Supplied material:

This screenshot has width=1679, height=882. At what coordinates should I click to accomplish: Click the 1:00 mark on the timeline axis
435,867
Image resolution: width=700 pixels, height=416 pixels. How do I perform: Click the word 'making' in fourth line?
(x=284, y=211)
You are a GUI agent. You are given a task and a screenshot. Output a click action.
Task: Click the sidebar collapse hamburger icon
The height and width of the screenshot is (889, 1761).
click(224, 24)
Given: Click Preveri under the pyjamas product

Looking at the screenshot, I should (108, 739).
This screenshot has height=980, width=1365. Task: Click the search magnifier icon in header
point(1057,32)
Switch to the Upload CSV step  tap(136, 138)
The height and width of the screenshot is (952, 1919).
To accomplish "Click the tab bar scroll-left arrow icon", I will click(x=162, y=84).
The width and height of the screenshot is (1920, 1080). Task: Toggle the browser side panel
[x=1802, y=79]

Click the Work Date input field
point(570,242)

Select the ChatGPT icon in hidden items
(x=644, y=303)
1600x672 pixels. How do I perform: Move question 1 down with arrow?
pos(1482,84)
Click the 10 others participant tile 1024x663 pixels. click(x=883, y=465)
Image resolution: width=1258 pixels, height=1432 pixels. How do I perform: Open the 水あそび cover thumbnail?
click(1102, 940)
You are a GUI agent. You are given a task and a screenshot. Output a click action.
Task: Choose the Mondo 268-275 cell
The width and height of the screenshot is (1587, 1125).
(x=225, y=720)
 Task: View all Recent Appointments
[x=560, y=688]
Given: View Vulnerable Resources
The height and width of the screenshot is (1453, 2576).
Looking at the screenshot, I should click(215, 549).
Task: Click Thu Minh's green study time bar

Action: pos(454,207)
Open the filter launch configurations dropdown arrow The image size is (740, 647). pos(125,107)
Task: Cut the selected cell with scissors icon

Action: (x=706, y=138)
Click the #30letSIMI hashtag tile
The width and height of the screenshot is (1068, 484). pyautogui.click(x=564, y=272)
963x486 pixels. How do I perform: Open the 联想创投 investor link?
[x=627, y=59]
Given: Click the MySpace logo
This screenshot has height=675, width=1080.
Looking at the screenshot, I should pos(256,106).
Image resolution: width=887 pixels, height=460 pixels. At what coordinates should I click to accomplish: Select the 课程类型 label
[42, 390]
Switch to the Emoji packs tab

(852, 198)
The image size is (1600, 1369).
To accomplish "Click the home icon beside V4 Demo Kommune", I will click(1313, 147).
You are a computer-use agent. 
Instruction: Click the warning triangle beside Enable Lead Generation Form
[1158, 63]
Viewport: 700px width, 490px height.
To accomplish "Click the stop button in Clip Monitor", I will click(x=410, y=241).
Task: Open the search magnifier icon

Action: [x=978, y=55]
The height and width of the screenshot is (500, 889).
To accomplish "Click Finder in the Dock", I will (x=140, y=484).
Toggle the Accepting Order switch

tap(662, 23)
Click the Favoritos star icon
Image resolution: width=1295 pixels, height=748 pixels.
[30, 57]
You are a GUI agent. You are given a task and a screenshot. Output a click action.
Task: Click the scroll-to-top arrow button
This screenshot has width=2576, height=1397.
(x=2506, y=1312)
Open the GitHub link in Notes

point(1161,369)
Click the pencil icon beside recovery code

Task directions:
Recast every one of the rows above as a JSON list of strings, with one string for each line and blank lines omitted.

Solution to the exercise:
[
  "This screenshot has width=1679, height=882. At what coordinates should I click to accomplish: Click the 1:00 mark on the timeline axis",
  "435,867",
  "Image resolution: width=700 pixels, height=416 pixels. How do I perform: Click the word 'making' in fourth line?",
  "(x=284, y=211)",
  "You are a GUI agent. You are given a task and a screenshot. Output a click action.",
  "Task: Click the sidebar collapse hamburger icon",
  "The height and width of the screenshot is (889, 1761).",
  "click(224, 24)",
  "Given: Click Preveri under the pyjamas product",
  "Looking at the screenshot, I should (108, 739).",
  "This screenshot has height=980, width=1365. Task: Click the search magnifier icon in header",
  "point(1057,32)",
  "Switch to the Upload CSV step  tap(136, 138)",
  "The height and width of the screenshot is (952, 1919).",
  "To accomplish \"Click the tab bar scroll-left arrow icon\", I will click(x=162, y=84).",
  "The width and height of the screenshot is (1920, 1080). Task: Toggle the browser side panel",
  "[x=1802, y=79]",
  "Click the Work Date input field",
  "point(570,242)",
  "Select the ChatGPT icon in hidden items",
  "(x=644, y=303)",
  "1600x672 pixels. How do I perform: Move question 1 down with arrow?",
  "pos(1482,84)",
  "Click the 10 others participant tile 1024x663 pixels. click(x=883, y=465)",
  "Image resolution: width=1258 pixels, height=1432 pixels. How do I perform: Open the 水あそび cover thumbnail?",
  "click(1102, 940)",
  "You are a GUI agent. You are given a task and a screenshot. Output a click action.",
  "Task: Choose the Mondo 268-275 cell",
  "The width and height of the screenshot is (1587, 1125).",
  "(x=225, y=720)",
  " Task: View all Recent Appointments",
  "[x=560, y=688]",
  "Given: View Vulnerable Resources",
  "The height and width of the screenshot is (1453, 2576).",
  "Looking at the screenshot, I should click(215, 549).",
  "Task: Click Thu Minh's green study time bar",
  "Action: pos(454,207)",
  "Open the filter launch configurations dropdown arrow The image size is (740, 647). pos(125,107)",
  "Task: Cut the selected cell with scissors icon",
  "Action: (x=706, y=138)",
  "Click the #30letSIMI hashtag tile",
  "The width and height of the screenshot is (1068, 484). pyautogui.click(x=564, y=272)",
  "963x486 pixels. How do I perform: Open the 联想创投 investor link?",
  "[x=627, y=59]",
  "Given: Click the MySpace logo",
  "This screenshot has height=675, width=1080.",
  "Looking at the screenshot, I should pos(256,106).",
  "Image resolution: width=887 pixels, height=460 pixels. At what coordinates should I click to accomplish: Select the 课程类型 label",
  "[42, 390]",
  "Switch to the Emoji packs tab",
  "(852, 198)",
  "The image size is (1600, 1369).",
  "To accomplish \"Click the home icon beside V4 Demo Kommune\", I will click(1313, 147).",
  "You are a computer-use agent. ",
  "Instruction: Click the warning triangle beside Enable Lead Generation Form",
  "[1158, 63]",
  "Viewport: 700px width, 490px height.",
  "To accomplish \"Click the stop button in Clip Monitor\", I will click(x=410, y=241).",
  "Task: Open the search magnifier icon",
  "Action: [x=978, y=55]",
  "The height and width of the screenshot is (500, 889).",
  "To accomplish \"Click Finder in the Dock\", I will (x=140, y=484).",
  "Toggle the Accepting Order switch",
  "tap(662, 23)",
  "Click the Favoritos star icon",
  "Image resolution: width=1295 pixels, height=748 pixels.",
  "[30, 57]",
  "You are a GUI agent. You are given a task and a screenshot. Output a click action.",
  "Task: Click the scroll-to-top arrow button",
  "This screenshot has width=2576, height=1397.",
  "(x=2506, y=1312)",
  "Open the GitHub link in Notes",
  "point(1161,369)",
  "Click the pencil icon beside recovery code"
]